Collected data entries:
▼

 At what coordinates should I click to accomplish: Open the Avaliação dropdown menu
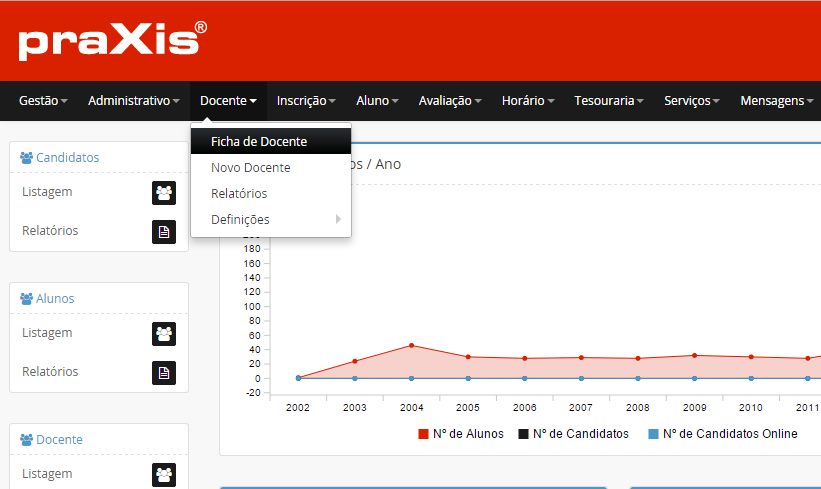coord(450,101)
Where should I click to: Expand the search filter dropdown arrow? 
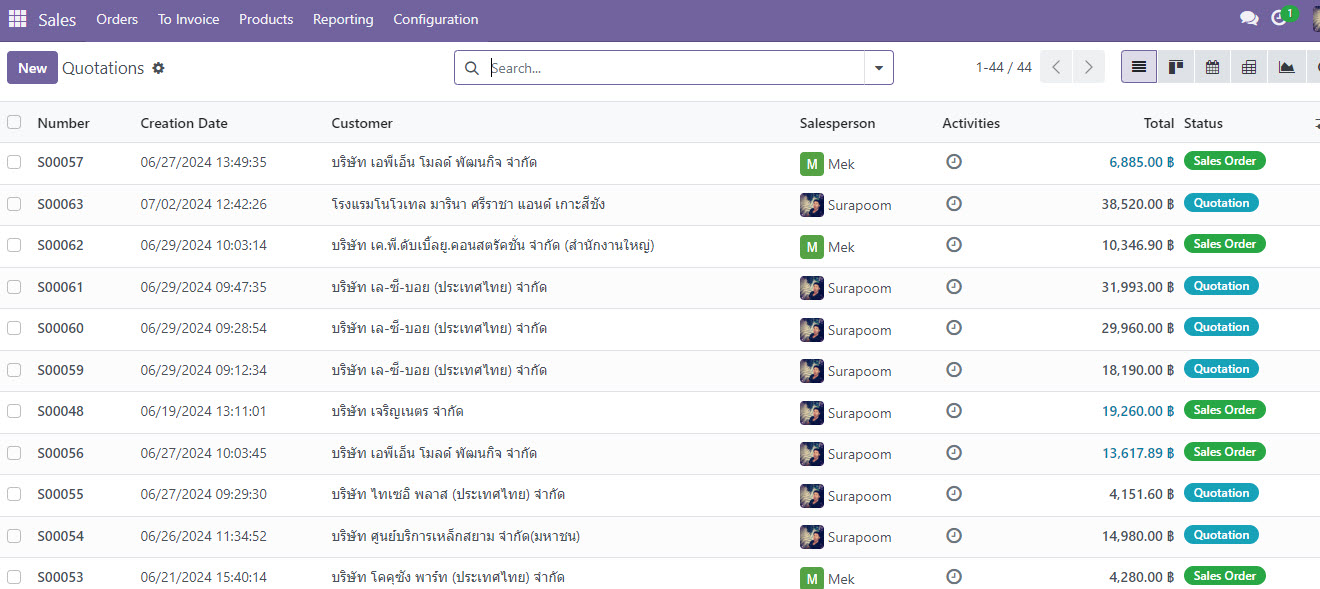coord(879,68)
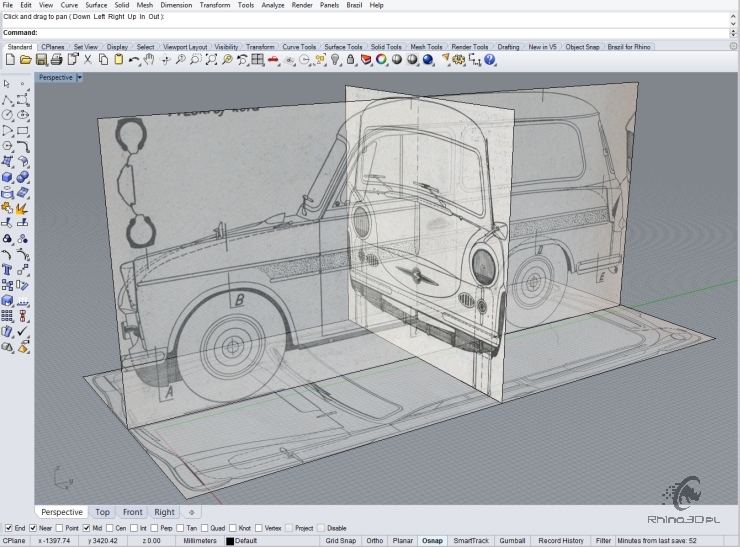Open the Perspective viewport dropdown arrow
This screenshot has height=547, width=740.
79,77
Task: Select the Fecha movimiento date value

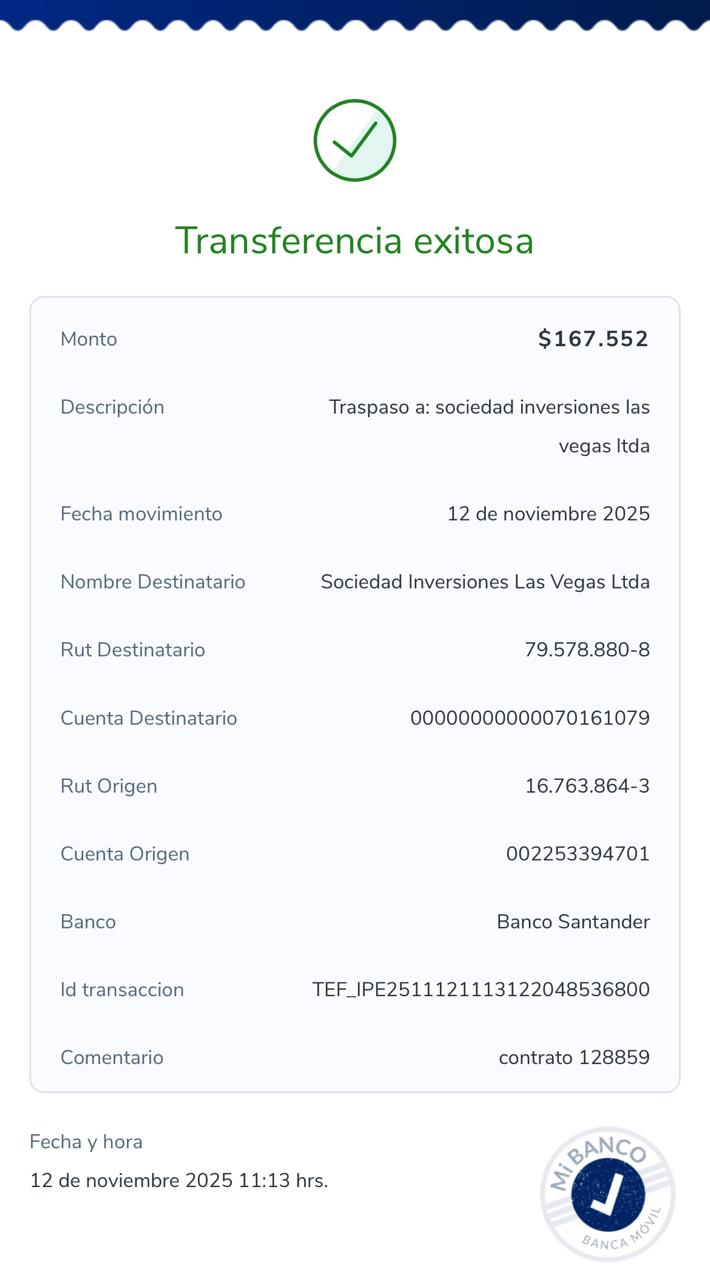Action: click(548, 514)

▲

_Task_: Every line from the one containing "Where should I" through the last line of the data is to be retyped exactly, with nothing added and no pictures included.

_Solution for this problem_:
Where should I click to: Expand the search filter dropdown arrow? 
coord(879,68)
Open the Perspective viewport dropdown arrow
This screenshot has height=547, width=740.
79,77
Task: Select the Fecha movimiento date value

Action: click(548, 514)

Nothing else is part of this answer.